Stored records

******************************

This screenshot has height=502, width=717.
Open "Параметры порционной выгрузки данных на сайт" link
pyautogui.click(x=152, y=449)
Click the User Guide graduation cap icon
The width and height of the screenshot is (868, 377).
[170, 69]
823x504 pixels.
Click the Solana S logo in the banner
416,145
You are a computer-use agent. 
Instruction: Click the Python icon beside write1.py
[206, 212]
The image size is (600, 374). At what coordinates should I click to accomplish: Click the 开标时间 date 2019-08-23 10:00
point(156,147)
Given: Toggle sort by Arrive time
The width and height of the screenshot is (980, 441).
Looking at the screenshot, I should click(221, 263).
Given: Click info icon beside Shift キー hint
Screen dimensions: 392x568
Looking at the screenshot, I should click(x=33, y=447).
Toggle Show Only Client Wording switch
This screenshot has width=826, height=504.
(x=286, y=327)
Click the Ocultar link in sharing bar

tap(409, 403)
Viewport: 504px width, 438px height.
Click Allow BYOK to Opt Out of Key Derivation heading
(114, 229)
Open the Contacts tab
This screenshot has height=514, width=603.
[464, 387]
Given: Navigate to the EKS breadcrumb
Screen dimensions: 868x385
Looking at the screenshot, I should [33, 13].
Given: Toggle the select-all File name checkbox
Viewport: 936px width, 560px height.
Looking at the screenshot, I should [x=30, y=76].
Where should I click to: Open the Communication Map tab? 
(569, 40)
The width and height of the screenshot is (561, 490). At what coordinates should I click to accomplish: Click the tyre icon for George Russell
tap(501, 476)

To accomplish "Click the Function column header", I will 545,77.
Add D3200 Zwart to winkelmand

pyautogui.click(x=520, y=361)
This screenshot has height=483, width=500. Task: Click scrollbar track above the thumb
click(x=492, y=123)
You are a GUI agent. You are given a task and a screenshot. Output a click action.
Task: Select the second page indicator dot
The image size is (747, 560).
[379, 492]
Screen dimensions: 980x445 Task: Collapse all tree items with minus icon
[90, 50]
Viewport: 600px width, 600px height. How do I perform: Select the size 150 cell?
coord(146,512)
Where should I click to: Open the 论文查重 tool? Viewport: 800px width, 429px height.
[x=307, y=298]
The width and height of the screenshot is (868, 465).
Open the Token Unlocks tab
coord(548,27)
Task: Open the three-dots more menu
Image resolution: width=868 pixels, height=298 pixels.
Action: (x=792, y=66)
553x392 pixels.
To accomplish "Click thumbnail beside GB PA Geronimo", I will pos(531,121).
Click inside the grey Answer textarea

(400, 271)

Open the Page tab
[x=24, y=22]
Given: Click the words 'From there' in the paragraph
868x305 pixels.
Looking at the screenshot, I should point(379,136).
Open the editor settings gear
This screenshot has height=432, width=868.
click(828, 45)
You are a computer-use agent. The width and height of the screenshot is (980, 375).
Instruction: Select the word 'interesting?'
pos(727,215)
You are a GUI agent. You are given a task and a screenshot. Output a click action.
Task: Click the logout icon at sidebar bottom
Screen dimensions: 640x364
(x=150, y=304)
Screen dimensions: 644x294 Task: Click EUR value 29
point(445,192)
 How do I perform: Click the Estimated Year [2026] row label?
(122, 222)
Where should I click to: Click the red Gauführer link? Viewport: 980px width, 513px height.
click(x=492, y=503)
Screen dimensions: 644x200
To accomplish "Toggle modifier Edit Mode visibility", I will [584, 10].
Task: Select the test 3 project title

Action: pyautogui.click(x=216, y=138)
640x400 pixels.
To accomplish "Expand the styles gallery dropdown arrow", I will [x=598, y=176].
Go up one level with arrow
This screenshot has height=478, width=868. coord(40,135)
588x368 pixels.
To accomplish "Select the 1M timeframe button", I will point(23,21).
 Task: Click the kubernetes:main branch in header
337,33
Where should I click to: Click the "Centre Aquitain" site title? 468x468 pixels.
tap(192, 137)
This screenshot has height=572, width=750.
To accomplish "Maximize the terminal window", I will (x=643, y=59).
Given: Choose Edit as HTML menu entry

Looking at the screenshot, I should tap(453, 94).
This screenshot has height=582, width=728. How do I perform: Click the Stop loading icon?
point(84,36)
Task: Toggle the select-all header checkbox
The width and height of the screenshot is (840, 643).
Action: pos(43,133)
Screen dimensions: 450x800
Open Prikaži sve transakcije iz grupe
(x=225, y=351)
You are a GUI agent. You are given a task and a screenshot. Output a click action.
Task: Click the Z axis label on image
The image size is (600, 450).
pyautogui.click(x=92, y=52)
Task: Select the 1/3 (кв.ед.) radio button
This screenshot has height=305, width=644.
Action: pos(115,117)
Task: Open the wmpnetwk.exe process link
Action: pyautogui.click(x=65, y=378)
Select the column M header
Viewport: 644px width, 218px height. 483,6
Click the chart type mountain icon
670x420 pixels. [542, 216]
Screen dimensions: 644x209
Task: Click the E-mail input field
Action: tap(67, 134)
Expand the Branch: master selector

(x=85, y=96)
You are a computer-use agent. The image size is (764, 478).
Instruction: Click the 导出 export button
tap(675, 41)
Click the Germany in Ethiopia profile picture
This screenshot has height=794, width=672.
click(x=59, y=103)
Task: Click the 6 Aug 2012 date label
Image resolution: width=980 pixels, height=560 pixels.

******************************

TASK REQUIREMENTS »
Would you filter the records and copy each line that contains the word "Toggle"?

EXERCISE RESPONSE »
Given: Toggle sort by Arrive time
Toggle Show Only Client Wording switch
Given: Toggle the select-all File name checkbox
To accomplish "Toggle modifier Edit Mode visibility", I will [584, 10].
Task: Toggle the select-all header checkbox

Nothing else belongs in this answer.